Indeed, on a Darwinian level, to the seller, a dumb buyer is a good buyer. To attain an existential nature above random natural selection by making it open and enlightened selection is disruptive. Disruption is unpleasant, fortunes will be marred, and so many have been and will fight knowledge commerce tooth and nail.

But the tremendously successful trend of the last 300 years, both for personal as well as market liberty, has been to favor the reduction of knowledge friction -- that there will be more total winners down to the lone participant (with 25 cents to spend!) if the collective pie is free to grow and its constituents to learn. Level the field, open the kimono, and greatest opportunity -- if we remove the barriers to knowledge -- is available to the most people. Life, liberty, and the pursuit of happiness. I think this is what some leaders today think of as democracy, but it's quite a bit more than that if it works broadly and fairly. And it can work broadly and fairly amid many kinds of political structures, particularly as those structures soon seem to twist to serve the higher goals of open opportunity, as we've seen in China.

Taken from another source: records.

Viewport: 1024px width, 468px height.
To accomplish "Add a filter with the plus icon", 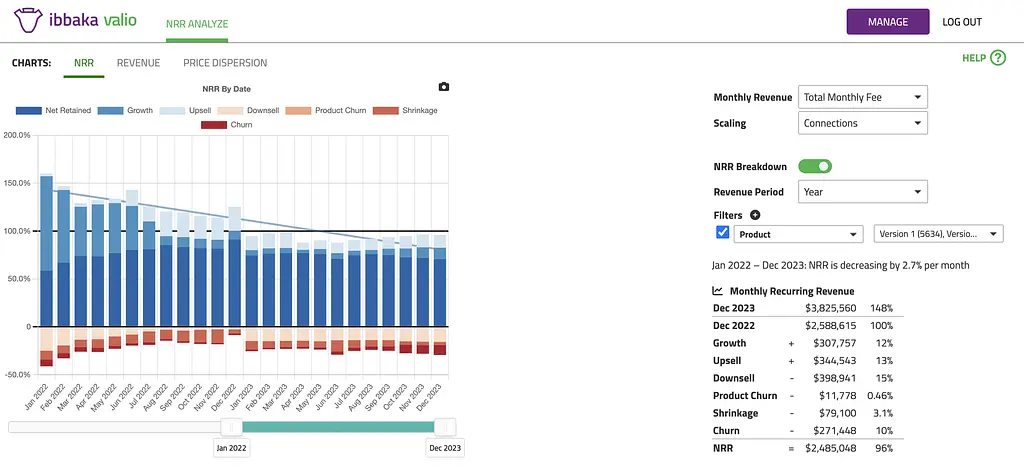I will click(755, 214).
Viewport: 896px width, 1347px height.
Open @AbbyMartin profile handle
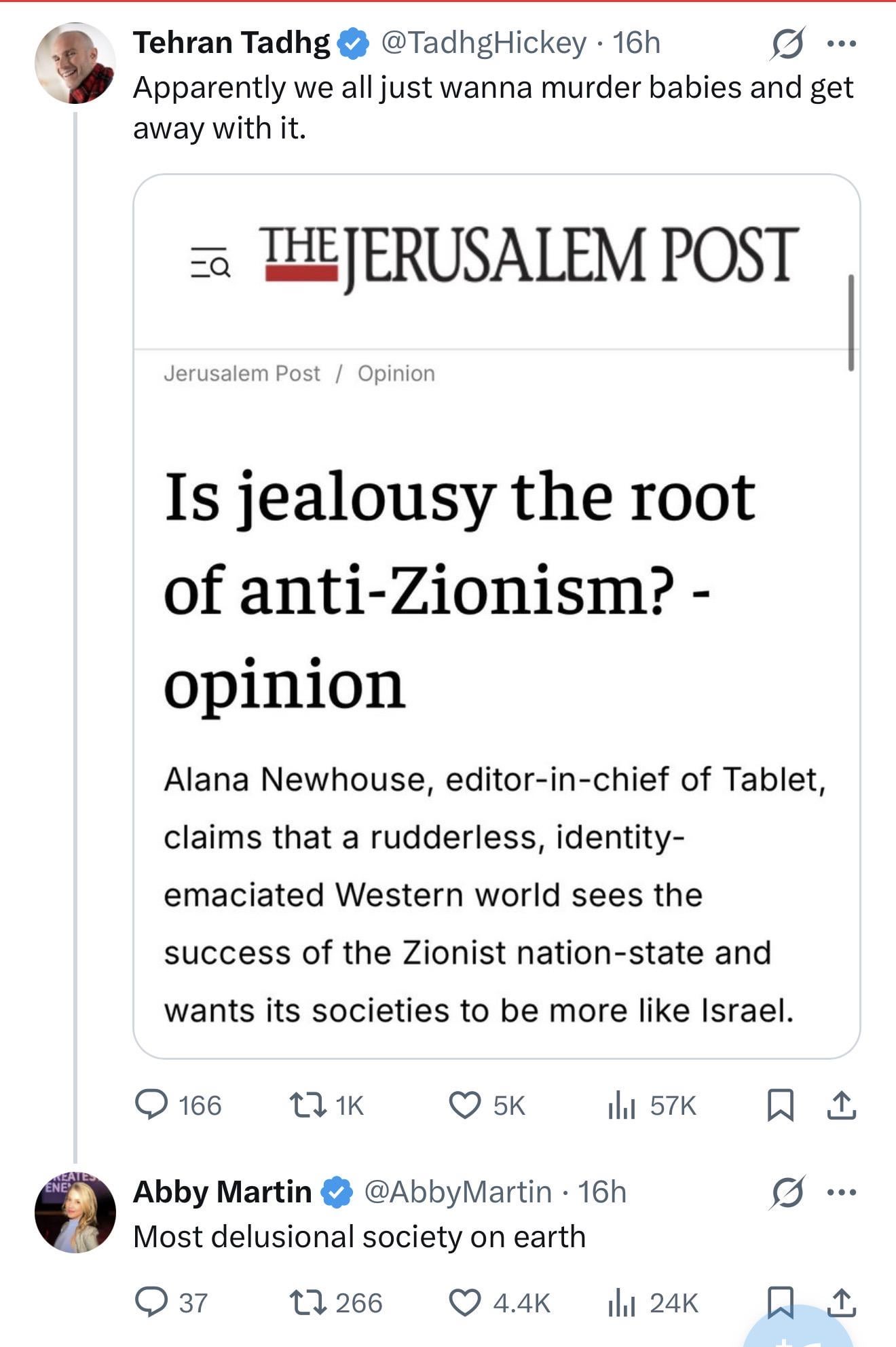click(x=458, y=1192)
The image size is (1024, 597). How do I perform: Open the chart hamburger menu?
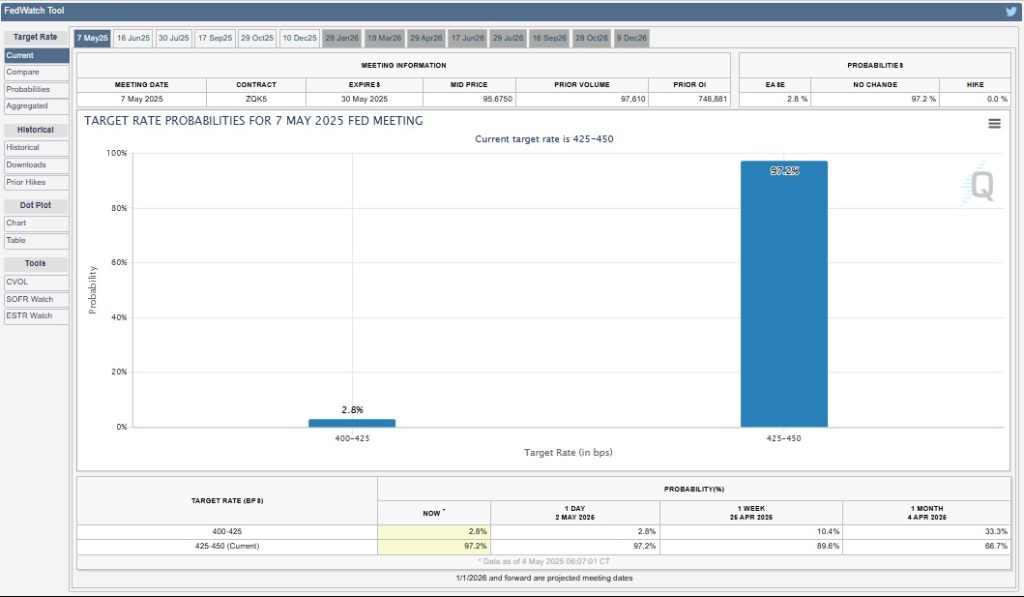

I'm still working on the vision of how to make my pure knowledge commerce vision a reality. I suppose as an IT industry analyst, blogger, and podcaster that that is a large part of my job, and it sure makes getting out of bed early easy. Yet the stakes for attaining knowledge commerce are huge, and the results should be lasting. We're lucky to be living at a time when more of us can have an impact on the direction and pace of knowledge commerce and the fruits of liberty, enlightenment, and prosperity that it affords.

All the guessing about Google's ambitions, handicapping the vendor sports, and trying to best market SOA misses the larger point. And that is that open knowledge commerce hamstrings the law of the jungle when it comes to buying and selling, finally. The last bastion where might-is-right is not legally contested is in market economics, where competition at almost any ferocity is encouraged as the road to efficiency, the only way, a necessary evil.

I think we can now in the Web 2.0 era see a practical other way, a refinement of competition into a meritocratic bazaar. A wise bidding process is better and more efficient than a rip-offocracy, where duping the buyer is still richly rewarded, and buyer beware. And so on. Technology is now broadly allowing open access into almost any pecuniary process any where. Competition without such full knowledge by all parties is therefore proven inefficient, a handicap, to be avoided by the smart money. Full disclosure as economic leveler is finally possible.

The bottom line on pure knowledge commerce is that we are closer than ever to an essential summit in the full human drama. Indeed, Pandora may be so far out of the box on open access to information that my vision of knoweldge commerce is inevitable. The goal then is to make the total vision happen as quickly as possible so that the tide rises well and broadly to substantially lift all boats, so that the Magna Carta, Declaration of Independence, Emancipation Proclamation, Fair Deal, New Deal, and Laffer Curve (sorry for my Western-oriented parochialism) can be built upon once more, to attain something larger and better than any person, company, nation, or economic system.